L’émission En quête d’esprit n’a pas vocation à occuper un créneau mais à offrir du sens. N’en déplaise à la doxa progressiste, une quantité non négligeable de Français ne se reconnaît pas dans cet ennemi à abattre, cet « homme blanc, hétérosexuel, catholique » évoqué par Eric Zemmour lors de la convention de la droite. Oui, il peut arriver à certains d’avoir soif de hauteur, de ne pas être convaincus que la quête du bonheur puisse se réduire aux seules considérations matérielles et d’envisager l’actualité sous le prisme de l’évangile. Et il ne saurait être question de réduire cette catégorie à la “droite catho”. Une “droite catho” dont on peinerait du reste à mesurer le poids réel : entre l’échec de Fillon en 2017 et celui, plus récent, de Bellamy aux européennes, la “droite catho” existe-t-elle vraiment ? Dans un intéressant entretien avec le philosophe Thibaud Collin accordé au bimensuel L’Homme nouveau en juillet dernier, le sociologue Yann Raison du Cleuziou le soulignait très justement :
« Quand des journalistes identifient l’échec de François-Xavier Bellamy à celui de la droite catholique, ils ne font que mettre fin à leurs propres illusions, celles qu’ils ont eux-mêmes créées en exagérant le poids réel du catholicisme sur LR. »
Les illusions contre le réel. Si Face à l’info ou L’heure des pros cartonne sur CNews, cela ne relève en rien du hasard. La force de la chaîne réside, plus que jamais, dans sa capacité à offrir au grand public une parole libre. Différente des discours convenus, ou déjà entendus. Ces émissions, en n’étant point déconnectées du quotidien des téléspectateurs, permettent à ces derniers de s’y retrouver. Et de ne pas se sentir jugés. Pourquoi se scandaliseraient-ils de l’existence d’une nouvelle émission, mâtinée de spiritualité chrétienne, dans un pays qui compte 4581 communes portant le nom d’un saint ? Les Français le savent bien, près de 20% des localités où ils naviguent évoquent le patrimoine chrétien. Chaque village possède son clocher. De Richelieu à l’abbé Pierre, en passant par Mgr Myriel, le bienfaiteur de Jean Valjean dans Les Misérables ou La Vierge à midi de Claudel, toute l’histoire de France et la littérature sont traversées par la fibre chrétienne. L’athéisme ambiant ne saurait arracher totalement ce maillage mystérieux et solide, parfois insoupçonné, que chacun possède au fond de lui. L’insolent succès du Puy du Fou en témoigne de façon éclatante.

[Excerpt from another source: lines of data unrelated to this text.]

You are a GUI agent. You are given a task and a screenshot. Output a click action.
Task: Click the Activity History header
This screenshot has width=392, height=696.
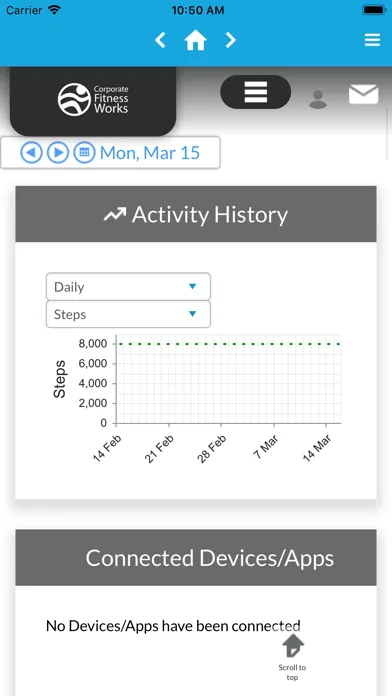coord(196,214)
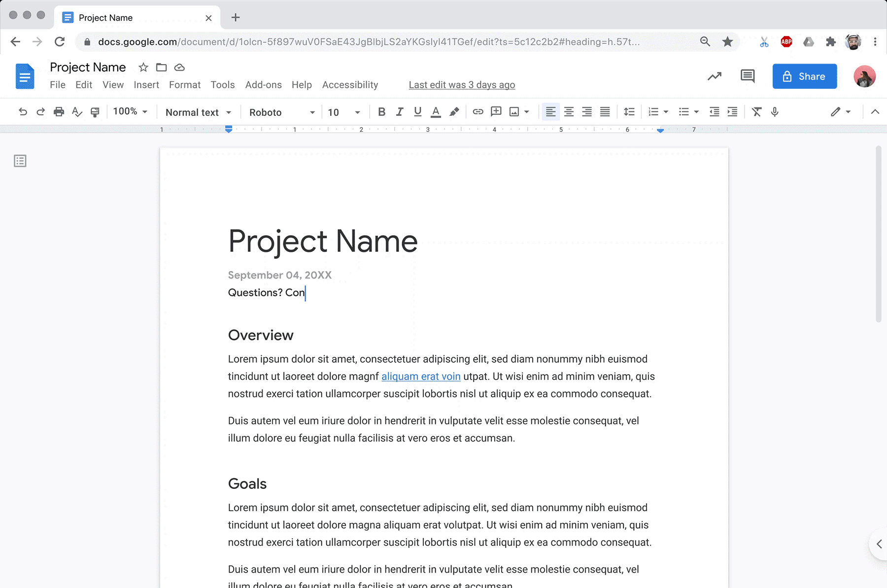Image resolution: width=887 pixels, height=588 pixels.
Task: Open the Normal text style dropdown
Action: coord(198,112)
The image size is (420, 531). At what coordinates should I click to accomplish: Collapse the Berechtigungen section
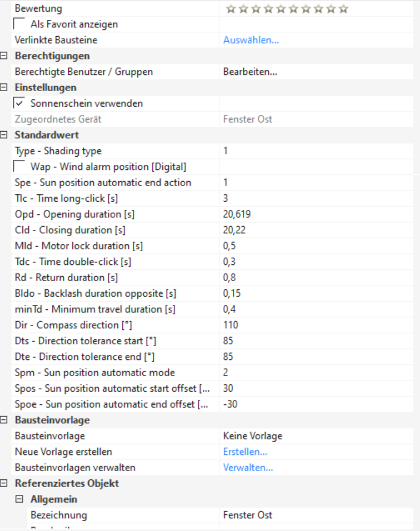[6, 56]
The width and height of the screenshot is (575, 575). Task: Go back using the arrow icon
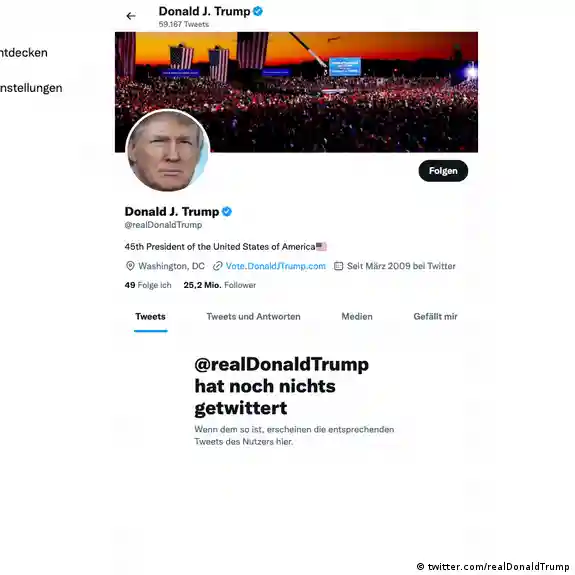coord(131,16)
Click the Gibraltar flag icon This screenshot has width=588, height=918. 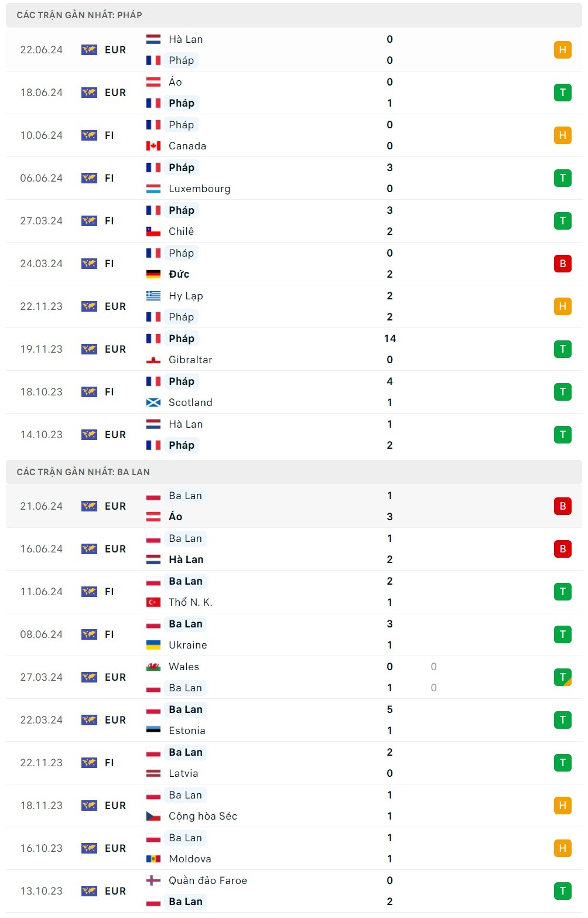(153, 360)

L’invitation à battre sa coulpe sur le réel, ses racines ou son identité ne prend plus si facilement. Que l’initiative de CNews agace les censeurs de la bien-pensance n’étonnera pas grand monde. Un ancien journaliste du Monde, Yassine El Azzaz, l’admet lui-même : le fait est que la droite des valeurs a appris à se réinventer. Elle ne s’empêche pas de critiquer le biopouvoir avec Foucault. Les ravages du capitalisme avec Marx. Elle sait reprendre à son compte les concepts de l’hégémonie culturelle de Gramsci ou des idées-forces de Michel Onfray. Elle gagne quand elle s’assume. A gauche, on préfère le confort du dogme. On se confine dans l’entre-soi. Et si l’indignation devient trop forte, alors on pétitionne. Loin du registre de l’indignation, le chrétien préfère celui de la proclamation. Calme, résolue, tranquille, sereine. A l’image d’une marée montante en baie du Mont-Saint-Michel. Tiens ? Encore un patronyme d’origine chrétienne. Décidément.